[[ SUPPLIED TEXT open ]]
Tuesday, December 27, 2011

What should be the correct strategy to diminishing the burden of leprosy?

Leprosy Mailing List – December 24th, 2011
Ref.:    What should be the correct strategy to diminishing the burden of leprosy?
From: J. A. Barreto, Bauru, SP, Brazil

Dear Salvatore,                                                                 
Concerning the letters of Dr N. Cardona Castro and Dr W Nogueira [Dec 8th and Dec 19th, 2011], we must remember that the decision to eliminate leprosy was based on the fact that MDT cured leprosy patients, or at least that the release from treatment is higher after 24 doses of MDT-MB than after 10 years of dapsone monotherapy.  Unfortunately, this strategy does not act to prevent - infected and thus susceptible peoples to develop leprosy.  There is no vaccine, incubation time is long and asymptomatic, and the people affected are usually poor and have a low cultural status.
[[ SUPPLIED TEXT closed ]]
[[ INFORMATION PROVIDED open ]]
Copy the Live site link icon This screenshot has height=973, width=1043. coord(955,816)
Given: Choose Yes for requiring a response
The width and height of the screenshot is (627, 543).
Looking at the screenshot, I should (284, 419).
[[ INFORMATION PROVIDED closed ]]
> **AIM OF THE EXERCISE**
Resume the letter on strategy for reducing the burden of leprosy, picking up right after its last sentence.

> **ANSWER SPACE**
In my PhD thesis, in 2008, I reevaluated lepromatous leprosy patients treated with MDT 24 doses, as well as their household contacts in the state of Santa Catarina, were leprosy was eliminated since 1997.  With a median time interval of 11 years after treatment, more than 90% of them did not have clinical evidences of disease activity, though the presence of M. leprae in environment did not change.  Once I found 6 new cases among 187 contacts evaluated.  Also, IgM for PGL1 and or the detection of M. leprae DNA in nasal mucosa were found in 20 to 30% from contacts of healed patients.  The disease development rate among household contacts was the same as observed by Doull in the Phillipines 80 years ago, i.e., more than 6 cases per year per 1000 exposed, i.e., even with 100% of BCG vaccination in the household contacts, susceptible individuals developed the disease as in the past.
Why this happened?  Because the diagnosis leprosy is still centralized in reference centers, and thus the access to it is difficult.  A fact that is typical for areas where leprosy is not a public health problem, which explains the gap in time of more than 8 years between the diagnosis of leprosy in the contact and the diagnosis of the index case (lepromatous).  What should be the correct strategy to diminishing the burden of leprosy?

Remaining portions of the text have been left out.